A mãe ao telefone, na poltrona do meu lado, por sua vez, interrompeu a conversação com sua filha, fazendo uma cara muito feia, falou: “Motorista, acelera essa coisa!”

Voltei à minha leitura, pág. 79, Capítulo 3º, Sobre o Estilo e a Escrita: “A afetação no estilo é comparável às caretas que deformam o rosto.

Agora, a mãe engrossou a voz ao telefone: “Olha, menina: você só tem 18 anos, e, eu não posso te criar na base de remédios para dormir, está me ouvindo? Vá tomar um banho, que eu chego já, já!”

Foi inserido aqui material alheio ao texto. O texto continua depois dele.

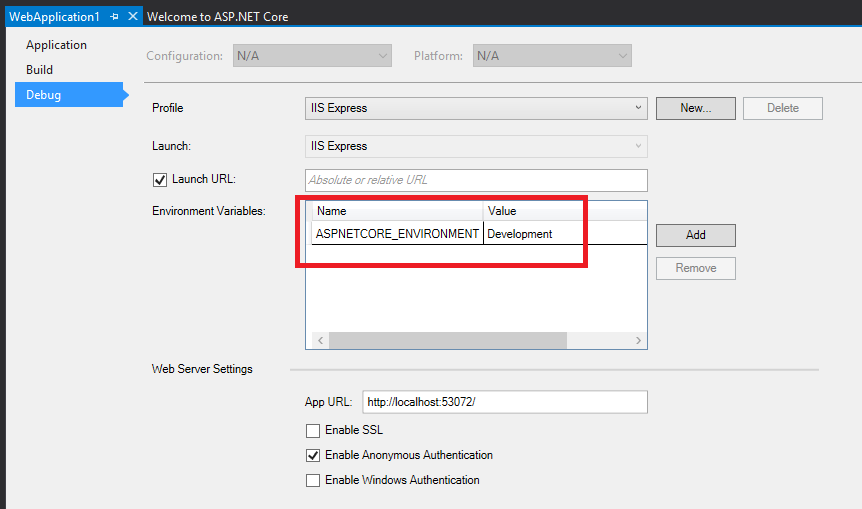
Task: Enable Windows Authentication checkbox
Action: pyautogui.click(x=313, y=481)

Brumm…O motorista novamente voltou a acelerar. Um passageiro se levantou e pediu parada, ao que saiu andando e reclamando: “esse motorista é um palhaço… E, olha a cara desse cobrador, deve ser outro palhaço, deveriam estar em um circo… Blá, blá, blá…” Desceu as escadas reclamando, e talvez esteja se queixando até agora.

Devemos descobrir os erros estilísticos nos escritos dos outros para evitá-los nos nossos.” Disse-me, Schopenhauer.

A mãe, neste instante, acalmou sua voz ao telefone, e, falando mansinho, perguntou à filha: “Como foi a novela hoje? Ah, não assistiu? E o BBB, foi legal? Fulano beijou ciclana? Poxa, você não viu também?”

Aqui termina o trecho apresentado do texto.